Seorang ibu guru sedang bersemangat mengajarkan sesuatu kepada
murid-muridnya. Ia duduk menghadap murid-muridnya. Di tangan kirinya ada kapur,
di tangan kanannya ada pensil. Ibu guru itu berkata, “Saya ada satu permainan…
Caranya begini, ditangan kiri saya ada kapur, di tangan kanan ada pensil. Jika
saya angkat kapur ini, maka berkatalah “Kapur!”, jika saya angkat pensil ini,
maka berkatalah “Pensil!”
Murid muridnya pun mengerti dan mengikuti. Guru
berganti-gantian mengangkat antara kanan dan kiri tangannya, semakin lama
semakin cepat. Beberapa saat kemudian guru kembali berkata, “Baik sekarang
perhatikan. Jika saya angkat kapur, maka sebutlah “Pensil!”, jika saya angkat
pensil, maka katakanlah “Kapur!”. Dan diulangkan seperti tadi, tentu saja
murid-murid tadi keliru dan kikuk, dan sangat sukar untuk mengubahnya. Namun
lambat laun, mereka sudah biasa dan tidak lagi kikuk. Selang beberapa saat,
permainan berhenti.
Sang guru tersenyum kepada murid-muridnya. “Murid-murid,
begitulah kita umat Islam. Mulanya yang haq itu haq, yang bathil itu bathil.
Kita begitu jelas membedakannya. Namun kemudian, musuh musuh kita memaksakan
kepada kita dengan perbagai cara, untuk menukarkan sesuatu, dari yang haq
menjadi bathil, dan sebaliknya. Pertama-tama mungkin akan sukar bagi kita
menerima hal tersebut, tapi karena terus disosialisasikan dengan cara-cara
menarik oleh mereka, akhirnya lambat laun kamu akan terbiasa dengan hal itu.
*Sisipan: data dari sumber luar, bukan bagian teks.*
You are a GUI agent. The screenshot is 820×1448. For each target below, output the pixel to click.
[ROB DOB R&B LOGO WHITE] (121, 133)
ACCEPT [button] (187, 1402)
Dan anda mulai dapat mengikutinya. Musuh-musuh kamu tidak pernah berhenti
membalik dan menukar nilai dan waktu.
“Keluar berduaan, berkasih-kasihan tidak lagi sesuatu
yang susah, Zina tidak lagi jadi persoalan, pakaian seksi menjadi hal yang
lumrah, tanpa rasa malu, sex sebelum nikah menjadi suatu kebiasaan dan trend,
hiburan yang asyik dan panjang sehingga melupakan yang wajib adalah biasa,
materialistik kini menjadi suatu gaya hidup dan lain lain.” “Semuanya sudah
terbalik. Dan tanpa disadari, anda sedikit demi sedikit menerimanya tanpa rasa
ia satu kesalahan dan kemaksiatan. Paham?” tanya Guru kepada murid-muridnya.
“Paham guru…”
“Baik permainan kedua…” begitu Guru melanjutkan.
“Ini ada Qur’an,saya akan meletakkannya di tengah karpet.
Sekarang anda berdiri diluar karpet. Permainannya adalah, bagaimana caranya
mengambil Qur’an yang ada ditengah tanpa menginjak karpet?”
Murid-muridnya berpikir.
Ada yang mencoba alternatif dengan tongkat, dan
lain-lain.
Akhirnya Guru memberikan jalan keluar, digulungnya
karpet, dan ia ambil Qur’an. Ia memenuhi syarat, tidak menginjak karpet.
“Murid-murid, begitulah ummat Islam dan musuh-musuhnya…Musuh-musuh Islam tidak
akan menginjak-nginjak anda dengan terang-terang…Kerana tentu anda akan
menolaknya mentah mentah. Orang biasapun tak akan rela kalau Islam dihina
dihadapan mereka. Tapi mereka akan menggulung anda perlahan-lahan dari pinggir,
sehingga anda tidak sadar.
“Jika seseorang ingin membuat rumah yang kuat, maka
dibuatlah pondasi yang kuat. Begitulah Islam, jika ingin kuat, maka bangunlah
aqidah yang kuat. Sebaliknya, jika ingin membongkar rumah, tentu susah kalau
dimulai dgn pondasinya dulu, tentu saja hiasan-hiasan dinding akan dikeluarkan
dulu, kursi dipindahkan dulu, Lemari dikeluarkan dulu satu persatu, baru rumah
dirobohkankan…”
“Begitulah musuh-musuh Islam menghancurkan kita. Ia tidak
akan menghantam terang-terangan, tapi ia akan perlahan-lahan mempengaruhi anda.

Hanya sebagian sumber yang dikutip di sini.